Politica

Il bagno di folla tra selfie, pasticceria e barzellette

Il Cavaliere graffia anche Confindustria: «Craxi mi disse: li ascolto per poi fare il contrario»

nostro inviato a Torino

Urla. Spintoni. E temerari selfie in movimento. La folla che ha atteso a lungo si scatena nel vederlo: vogliono toccarlo, scattano foto, gli stringono la mano. Silvio Berlusconi arriva in via Garibaldi un'ora e passa dopo l'orario stabilito, ma i fan non hanno perso l'entusiasmo. «È vent'anni che lo seguo in Piemonte», annuncia solenne la signora Ada, una della prima ora, il fazzoletto azzurro al collo. E intanto prova a placcarlo. Ci sono signori con i capelli bianchi, ma anche giovani e fanciulle affascinanti. Berlusconi scruta il pubblico, poi sdrammatizza alla sua maniera: «Non ho più l'età ma Torino è una città ideale per incontrare le belle ragazze. Vai sotto i portici e le trovi tutte li».

Passa un tranviere ignaro di tutto, poi capisce e con il telefonino prova a immortalare il leader che avanza come in una mischia di rugby. Impossibile catturare l'immagine e allora l'uomo se ne va sconsolato: «Peccato. Mi sarebbe piaciuto farmi ritrarre con lui».
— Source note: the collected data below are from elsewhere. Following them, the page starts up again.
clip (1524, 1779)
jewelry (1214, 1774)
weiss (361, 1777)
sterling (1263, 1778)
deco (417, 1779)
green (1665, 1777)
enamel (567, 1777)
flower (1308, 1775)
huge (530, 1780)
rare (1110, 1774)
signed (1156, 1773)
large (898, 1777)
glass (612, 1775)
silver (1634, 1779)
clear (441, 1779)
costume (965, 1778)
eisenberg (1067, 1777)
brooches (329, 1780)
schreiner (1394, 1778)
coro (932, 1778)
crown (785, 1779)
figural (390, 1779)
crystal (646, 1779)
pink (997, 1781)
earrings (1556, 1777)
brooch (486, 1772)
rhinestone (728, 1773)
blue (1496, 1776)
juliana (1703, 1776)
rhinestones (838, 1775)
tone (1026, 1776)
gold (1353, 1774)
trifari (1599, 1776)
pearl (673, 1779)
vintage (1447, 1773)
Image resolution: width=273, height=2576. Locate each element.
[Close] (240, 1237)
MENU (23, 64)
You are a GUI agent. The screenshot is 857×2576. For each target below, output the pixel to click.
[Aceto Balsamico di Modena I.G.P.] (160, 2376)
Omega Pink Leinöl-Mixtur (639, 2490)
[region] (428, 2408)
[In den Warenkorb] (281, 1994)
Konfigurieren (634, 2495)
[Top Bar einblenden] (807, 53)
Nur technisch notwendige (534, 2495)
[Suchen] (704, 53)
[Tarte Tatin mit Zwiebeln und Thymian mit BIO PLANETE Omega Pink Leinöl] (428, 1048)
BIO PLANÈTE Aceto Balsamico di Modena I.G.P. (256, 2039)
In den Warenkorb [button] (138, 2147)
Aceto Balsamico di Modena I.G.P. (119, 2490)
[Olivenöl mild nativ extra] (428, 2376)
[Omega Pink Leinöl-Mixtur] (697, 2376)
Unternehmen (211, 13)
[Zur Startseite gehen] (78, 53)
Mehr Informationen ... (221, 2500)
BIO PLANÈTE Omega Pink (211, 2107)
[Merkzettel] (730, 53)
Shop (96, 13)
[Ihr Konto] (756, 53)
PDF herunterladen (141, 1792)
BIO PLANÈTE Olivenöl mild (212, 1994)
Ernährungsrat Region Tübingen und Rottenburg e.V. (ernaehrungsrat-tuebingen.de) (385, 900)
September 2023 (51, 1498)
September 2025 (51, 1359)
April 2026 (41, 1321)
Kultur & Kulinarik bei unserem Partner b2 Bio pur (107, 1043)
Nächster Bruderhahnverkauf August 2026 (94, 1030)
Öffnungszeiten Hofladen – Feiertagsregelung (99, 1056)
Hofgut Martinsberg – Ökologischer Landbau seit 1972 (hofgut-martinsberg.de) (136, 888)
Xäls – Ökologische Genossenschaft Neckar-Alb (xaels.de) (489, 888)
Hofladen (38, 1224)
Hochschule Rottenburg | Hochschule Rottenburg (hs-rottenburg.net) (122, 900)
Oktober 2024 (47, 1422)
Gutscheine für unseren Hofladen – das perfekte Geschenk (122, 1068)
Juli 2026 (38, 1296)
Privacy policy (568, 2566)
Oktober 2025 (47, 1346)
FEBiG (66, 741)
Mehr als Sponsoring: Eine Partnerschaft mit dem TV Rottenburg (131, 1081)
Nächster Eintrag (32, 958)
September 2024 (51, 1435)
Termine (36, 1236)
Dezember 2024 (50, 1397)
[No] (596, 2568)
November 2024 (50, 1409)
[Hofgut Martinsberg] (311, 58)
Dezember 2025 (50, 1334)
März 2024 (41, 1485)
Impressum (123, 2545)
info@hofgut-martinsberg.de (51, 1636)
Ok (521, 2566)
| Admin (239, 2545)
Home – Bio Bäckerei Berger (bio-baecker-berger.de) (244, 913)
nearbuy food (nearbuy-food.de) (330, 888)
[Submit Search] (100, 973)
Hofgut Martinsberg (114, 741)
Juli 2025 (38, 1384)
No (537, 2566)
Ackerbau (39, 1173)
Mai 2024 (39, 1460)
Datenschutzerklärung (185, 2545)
Altri sono più fortunati, ma per bloccare il corteo, che guadagna lentamente metri in una ressa indescrivibile, serve anche l'ingegno. La commessa di un negozio di abbigliamento sale su una scala e gli manda baci dall'alto. Lui la nota e contraccambia. Alberto Cirio, il candidato che si gioca il posto pesante di governatore sul filo di lana, cerca di non perdere contatto ma non è facile fra gomitate e rollii come in mare aperto. «Mi dicono - rilancia il Cavaliere - che purtroppo c'è una diminuzione dei negozi, ma d'altra parte c'è Amazon e ci sono questi colossi che aumentano i fatturati. Ecco, io spero che ci siano start up di giovani pronti ad aprire qua e spero che i torinesi si assumano la responsabilità di aiutarli».

Il pellegrinaggio continua. Davanti alla pasticceria Tamborini spunta anche una contestatrice che lo apostrofa: «Buffone». Lui è già dentro, oltre il bancone con una tazza di caffè fra le mani, in mezzo ai camerieri vestiti di bianco che paiono corazzieri. Le facce dei tanti rimasti fuori si incollano alla vetrina, una ghiotta parata di scatole di cioccolatini. Lui si destreggia fra barzellette e aneddoti, poi punge di nuovo, puntando il dito contro la Confindustria, schiacciata su una linea troppo filogovernativa: «Una volta ero con Bettino Craxi, di cui sono stato amico. E Craxi sentiva con attenzione quel che il Presidente di Confindustria stava dicendo alla televisione. Allora gli chiesi Ma Bettino, è cosi importante quel che Confindustria sostiene?. E lui: Noi dobbiamo ascoltare Confindustria per fare poi il contrario. Adesso siamo arrivati a una Confindustria che soltanto per un invito del presidente a Palazzo Chigi plaude alla voglia del governo di fare riforme, mentre questo governo ha fatto male agli italiani e molto male anche alle imprese». Lo applaudono ancora, mentre lui infine si congeda.